Segment Start: GIVEN ENTRIES

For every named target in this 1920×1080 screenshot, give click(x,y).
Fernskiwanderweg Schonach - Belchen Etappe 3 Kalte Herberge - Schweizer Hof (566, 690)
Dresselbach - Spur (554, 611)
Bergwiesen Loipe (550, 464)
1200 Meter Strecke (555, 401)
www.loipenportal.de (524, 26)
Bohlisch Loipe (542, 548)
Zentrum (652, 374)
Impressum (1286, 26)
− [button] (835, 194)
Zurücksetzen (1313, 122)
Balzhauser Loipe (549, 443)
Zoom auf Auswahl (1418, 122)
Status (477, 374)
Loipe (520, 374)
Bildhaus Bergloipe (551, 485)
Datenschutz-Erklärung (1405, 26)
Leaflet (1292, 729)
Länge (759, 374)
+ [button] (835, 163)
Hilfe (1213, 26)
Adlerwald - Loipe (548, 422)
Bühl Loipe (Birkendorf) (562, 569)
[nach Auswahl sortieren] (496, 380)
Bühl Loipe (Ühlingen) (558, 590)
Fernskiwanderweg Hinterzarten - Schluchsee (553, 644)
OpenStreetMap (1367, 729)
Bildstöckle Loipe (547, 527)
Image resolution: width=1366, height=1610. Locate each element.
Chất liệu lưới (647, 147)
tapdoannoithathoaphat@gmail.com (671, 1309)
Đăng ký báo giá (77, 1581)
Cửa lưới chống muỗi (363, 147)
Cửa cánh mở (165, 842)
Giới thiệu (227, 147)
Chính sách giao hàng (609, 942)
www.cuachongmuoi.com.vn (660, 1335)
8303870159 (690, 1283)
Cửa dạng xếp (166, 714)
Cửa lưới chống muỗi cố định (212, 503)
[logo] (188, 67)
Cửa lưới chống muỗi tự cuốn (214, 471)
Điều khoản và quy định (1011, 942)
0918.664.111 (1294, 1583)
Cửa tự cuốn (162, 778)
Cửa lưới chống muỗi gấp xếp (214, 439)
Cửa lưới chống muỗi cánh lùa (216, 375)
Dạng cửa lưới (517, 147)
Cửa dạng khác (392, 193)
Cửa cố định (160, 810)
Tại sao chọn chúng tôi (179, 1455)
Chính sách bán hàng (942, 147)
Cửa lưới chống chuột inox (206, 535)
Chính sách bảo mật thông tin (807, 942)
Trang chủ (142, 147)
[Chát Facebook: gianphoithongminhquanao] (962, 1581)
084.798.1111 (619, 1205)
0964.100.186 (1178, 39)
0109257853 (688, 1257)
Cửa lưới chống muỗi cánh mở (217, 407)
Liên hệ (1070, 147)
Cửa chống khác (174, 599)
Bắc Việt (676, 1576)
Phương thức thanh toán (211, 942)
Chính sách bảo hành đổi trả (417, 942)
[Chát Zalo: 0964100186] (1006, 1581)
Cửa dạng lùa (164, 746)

Segment End: GIVEN ENTRIES

_EXERCISE GOAL_
Every line in the data above has to be retyped exactly.

_SOLUTION TO THE PROBLEM_
For every named target in this 1920×1080 screenshot, give click(x,y).
Fernskiwanderweg Schonach - Belchen Etappe 3 Kalte Herberge - Schweizer Hof (566, 690)
Dresselbach - Spur (554, 611)
Bergwiesen Loipe (550, 464)
1200 Meter Strecke (555, 401)
www.loipenportal.de (524, 26)
Bohlisch Loipe (542, 548)
Zentrum (652, 374)
Impressum (1286, 26)
− [button] (835, 194)
Zurücksetzen (1313, 122)
Balzhauser Loipe (549, 443)
Zoom auf Auswahl (1418, 122)
Status (477, 374)
Loipe (520, 374)
Bildhaus Bergloipe (551, 485)
Datenschutz-Erklärung (1405, 26)
Leaflet (1292, 729)
Länge (759, 374)
+ [button] (835, 163)
Hilfe (1213, 26)
Adlerwald - Loipe (548, 422)
Bühl Loipe (Birkendorf) (562, 569)
[nach Auswahl sortieren] (496, 380)
Bühl Loipe (Ühlingen) (558, 590)
Fernskiwanderweg Hinterzarten - Schluchsee (553, 644)
OpenStreetMap (1367, 729)
Bildstöckle Loipe (547, 527)
Image resolution: width=1366, height=1610. Locate each element.
Chất liệu lưới (647, 147)
tapdoannoithathoaphat@gmail.com (671, 1309)
Đăng ký báo giá (77, 1581)
Cửa lưới chống muỗi (363, 147)
Cửa cánh mở (165, 842)
Giới thiệu (227, 147)
Chính sách giao hàng (609, 942)
www.cuachongmuoi.com.vn (660, 1335)
8303870159 (690, 1283)
Cửa dạng xếp (166, 714)
Cửa lưới chống muỗi cố định (212, 503)
[logo] (188, 67)
Cửa lưới chống muỗi tự cuốn (214, 471)
Điều khoản và quy định (1011, 942)
0918.664.111 (1294, 1583)
Cửa tự cuốn (162, 778)
Cửa lưới chống muỗi gấp xếp (214, 439)
Cửa lưới chống muỗi cánh lùa (216, 375)
Dạng cửa lưới (517, 147)
Cửa dạng khác (392, 193)
Cửa cố định (160, 810)
Tại sao chọn chúng tôi (179, 1455)
Chính sách bán hàng (942, 147)
Cửa lưới chống chuột inox (206, 535)
Chính sách bảo mật thông tin (807, 942)
Trang chủ (142, 147)
[Chát Facebook: gianphoithongminhquanao] (962, 1581)
084.798.1111 (619, 1205)
0964.100.186 (1178, 39)
0109257853 (688, 1257)
Cửa lưới chống muỗi cánh mở (217, 407)
Liên hệ (1070, 147)
Cửa chống khác (174, 599)
Bắc Việt (676, 1576)
Phương thức thanh toán (211, 942)
Chính sách bảo hành đổi trả (417, 942)
[Chát Zalo: 0964100186] (1006, 1581)
Cửa dạng lùa (164, 746)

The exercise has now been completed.